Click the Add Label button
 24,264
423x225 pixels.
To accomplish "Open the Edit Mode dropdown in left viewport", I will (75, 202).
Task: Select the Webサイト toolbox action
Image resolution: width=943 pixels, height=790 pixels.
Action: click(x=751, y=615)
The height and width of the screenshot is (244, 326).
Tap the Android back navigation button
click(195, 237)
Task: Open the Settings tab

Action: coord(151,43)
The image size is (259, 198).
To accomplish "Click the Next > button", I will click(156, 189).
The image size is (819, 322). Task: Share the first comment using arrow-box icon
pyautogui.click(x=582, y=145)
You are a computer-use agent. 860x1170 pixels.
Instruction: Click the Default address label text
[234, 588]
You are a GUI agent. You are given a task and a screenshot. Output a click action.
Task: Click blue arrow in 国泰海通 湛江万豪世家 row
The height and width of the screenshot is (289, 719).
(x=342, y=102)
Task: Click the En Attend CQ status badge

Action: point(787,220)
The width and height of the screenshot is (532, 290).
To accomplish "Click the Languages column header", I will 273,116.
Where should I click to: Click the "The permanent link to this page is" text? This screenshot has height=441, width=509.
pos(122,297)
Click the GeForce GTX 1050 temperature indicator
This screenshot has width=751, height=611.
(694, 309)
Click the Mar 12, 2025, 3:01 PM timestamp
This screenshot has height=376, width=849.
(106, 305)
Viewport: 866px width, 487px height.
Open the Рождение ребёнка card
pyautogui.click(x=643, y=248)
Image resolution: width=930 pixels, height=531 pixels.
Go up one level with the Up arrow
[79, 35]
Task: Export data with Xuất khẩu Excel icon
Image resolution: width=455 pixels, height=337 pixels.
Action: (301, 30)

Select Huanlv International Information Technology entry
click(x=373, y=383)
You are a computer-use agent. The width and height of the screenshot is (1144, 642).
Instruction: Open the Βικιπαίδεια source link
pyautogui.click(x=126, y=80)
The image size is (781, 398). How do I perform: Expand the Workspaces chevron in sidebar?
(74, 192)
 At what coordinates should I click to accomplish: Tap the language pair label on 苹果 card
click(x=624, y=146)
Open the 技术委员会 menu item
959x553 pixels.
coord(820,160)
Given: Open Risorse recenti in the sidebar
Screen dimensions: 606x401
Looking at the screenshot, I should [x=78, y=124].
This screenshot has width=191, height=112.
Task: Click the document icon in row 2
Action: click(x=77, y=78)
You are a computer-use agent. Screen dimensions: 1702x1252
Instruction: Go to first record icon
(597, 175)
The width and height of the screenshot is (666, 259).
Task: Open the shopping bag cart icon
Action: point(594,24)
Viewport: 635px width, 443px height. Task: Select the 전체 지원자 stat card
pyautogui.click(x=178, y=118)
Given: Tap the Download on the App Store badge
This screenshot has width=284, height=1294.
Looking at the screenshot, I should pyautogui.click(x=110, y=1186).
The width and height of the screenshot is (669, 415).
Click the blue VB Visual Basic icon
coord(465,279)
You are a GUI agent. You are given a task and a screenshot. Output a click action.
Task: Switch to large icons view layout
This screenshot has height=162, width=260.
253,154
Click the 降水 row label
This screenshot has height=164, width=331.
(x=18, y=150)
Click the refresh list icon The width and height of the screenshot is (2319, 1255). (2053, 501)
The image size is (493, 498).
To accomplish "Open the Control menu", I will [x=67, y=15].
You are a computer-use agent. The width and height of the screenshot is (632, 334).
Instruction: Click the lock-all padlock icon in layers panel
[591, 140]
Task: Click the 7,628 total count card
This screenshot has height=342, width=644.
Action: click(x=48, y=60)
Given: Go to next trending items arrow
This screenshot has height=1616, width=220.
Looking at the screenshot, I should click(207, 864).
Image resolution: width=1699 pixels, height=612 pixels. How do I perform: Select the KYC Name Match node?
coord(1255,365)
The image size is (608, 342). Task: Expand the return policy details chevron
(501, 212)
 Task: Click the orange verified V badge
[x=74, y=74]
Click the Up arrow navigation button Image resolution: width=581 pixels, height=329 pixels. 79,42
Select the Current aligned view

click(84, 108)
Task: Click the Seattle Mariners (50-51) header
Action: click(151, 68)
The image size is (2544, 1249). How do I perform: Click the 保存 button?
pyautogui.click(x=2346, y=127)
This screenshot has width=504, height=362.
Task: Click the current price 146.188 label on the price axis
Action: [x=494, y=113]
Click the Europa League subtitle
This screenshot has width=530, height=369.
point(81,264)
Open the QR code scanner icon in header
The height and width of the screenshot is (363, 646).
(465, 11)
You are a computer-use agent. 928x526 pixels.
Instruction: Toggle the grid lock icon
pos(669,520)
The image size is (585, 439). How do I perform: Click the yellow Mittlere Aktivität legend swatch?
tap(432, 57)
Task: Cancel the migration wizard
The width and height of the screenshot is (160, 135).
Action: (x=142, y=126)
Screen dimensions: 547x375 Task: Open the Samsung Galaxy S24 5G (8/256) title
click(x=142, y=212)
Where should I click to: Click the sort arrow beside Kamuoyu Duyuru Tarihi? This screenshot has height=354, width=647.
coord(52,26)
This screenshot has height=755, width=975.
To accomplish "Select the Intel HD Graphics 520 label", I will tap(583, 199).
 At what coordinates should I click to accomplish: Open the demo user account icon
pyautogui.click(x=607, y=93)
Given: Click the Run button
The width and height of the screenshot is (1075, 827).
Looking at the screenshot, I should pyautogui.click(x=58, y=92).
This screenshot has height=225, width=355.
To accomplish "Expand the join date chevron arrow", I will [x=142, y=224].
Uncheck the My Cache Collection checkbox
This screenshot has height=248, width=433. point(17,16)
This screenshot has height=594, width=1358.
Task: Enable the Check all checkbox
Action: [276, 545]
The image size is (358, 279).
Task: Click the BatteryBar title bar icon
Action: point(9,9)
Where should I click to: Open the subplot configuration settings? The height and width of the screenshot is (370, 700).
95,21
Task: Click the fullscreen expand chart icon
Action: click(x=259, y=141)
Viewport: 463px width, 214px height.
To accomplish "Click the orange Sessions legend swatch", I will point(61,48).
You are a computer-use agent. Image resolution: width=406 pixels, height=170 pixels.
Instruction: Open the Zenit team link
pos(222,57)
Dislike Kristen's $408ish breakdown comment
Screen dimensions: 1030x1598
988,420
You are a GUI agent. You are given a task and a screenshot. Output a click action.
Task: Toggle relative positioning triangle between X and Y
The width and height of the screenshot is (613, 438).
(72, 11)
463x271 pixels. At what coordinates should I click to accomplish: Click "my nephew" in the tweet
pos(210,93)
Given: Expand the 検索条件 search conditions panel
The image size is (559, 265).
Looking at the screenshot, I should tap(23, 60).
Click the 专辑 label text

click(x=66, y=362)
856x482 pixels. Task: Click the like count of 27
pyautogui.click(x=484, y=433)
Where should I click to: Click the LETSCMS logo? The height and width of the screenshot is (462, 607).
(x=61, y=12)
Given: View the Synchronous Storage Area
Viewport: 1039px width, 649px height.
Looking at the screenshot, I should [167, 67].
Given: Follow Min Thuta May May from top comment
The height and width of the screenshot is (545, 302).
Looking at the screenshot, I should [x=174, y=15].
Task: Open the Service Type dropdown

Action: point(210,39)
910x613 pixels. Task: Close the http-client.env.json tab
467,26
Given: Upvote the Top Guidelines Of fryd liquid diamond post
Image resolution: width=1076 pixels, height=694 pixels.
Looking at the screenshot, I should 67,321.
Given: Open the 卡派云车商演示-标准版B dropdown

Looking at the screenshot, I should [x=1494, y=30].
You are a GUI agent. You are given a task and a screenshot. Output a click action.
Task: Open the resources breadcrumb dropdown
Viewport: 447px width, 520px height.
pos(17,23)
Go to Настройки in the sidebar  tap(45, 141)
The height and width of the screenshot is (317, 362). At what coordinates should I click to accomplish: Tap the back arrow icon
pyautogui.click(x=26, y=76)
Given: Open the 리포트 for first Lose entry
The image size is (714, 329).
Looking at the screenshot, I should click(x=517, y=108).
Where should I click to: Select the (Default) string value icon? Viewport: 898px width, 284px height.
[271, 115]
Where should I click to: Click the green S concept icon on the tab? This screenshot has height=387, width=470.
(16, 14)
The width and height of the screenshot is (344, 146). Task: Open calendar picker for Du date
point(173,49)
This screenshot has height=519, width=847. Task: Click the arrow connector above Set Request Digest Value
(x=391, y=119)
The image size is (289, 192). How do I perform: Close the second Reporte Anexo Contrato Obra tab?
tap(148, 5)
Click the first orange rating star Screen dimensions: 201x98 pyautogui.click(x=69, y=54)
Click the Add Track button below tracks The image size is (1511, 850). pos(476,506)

## Exercise description
Rewrite everything from the line that contains "Task: Click the 7,628 total count card" down to the line that contains "Action: [x=494, y=113]", substituting "How would I do" for "How do I perform" and leaving the rest of those lines unchanged.

## Expected output
Task: Click the 7,628 total count card
This screenshot has height=342, width=644.
Action: click(x=48, y=60)
Given: Go to next trending items arrow
This screenshot has height=1616, width=220.
Looking at the screenshot, I should click(207, 864).
Image resolution: width=1699 pixels, height=612 pixels. How would I do: Select the KYC Name Match node?
coord(1255,365)
The image size is (608, 342). Task: Expand the return policy details chevron
(501, 212)
 Task: Click the orange verified V badge
[x=74, y=74]
Click the Up arrow navigation button Image resolution: width=581 pixels, height=329 pixels. 79,42
Select the Current aligned view

click(84, 108)
Task: Click the Seattle Mariners (50-51) header
Action: click(151, 68)
The image size is (2544, 1249). How would I do: Click the 保存 button?
pyautogui.click(x=2346, y=127)
This screenshot has width=504, height=362.
Task: Click the current price 146.188 label on the price axis
Action: [x=494, y=113]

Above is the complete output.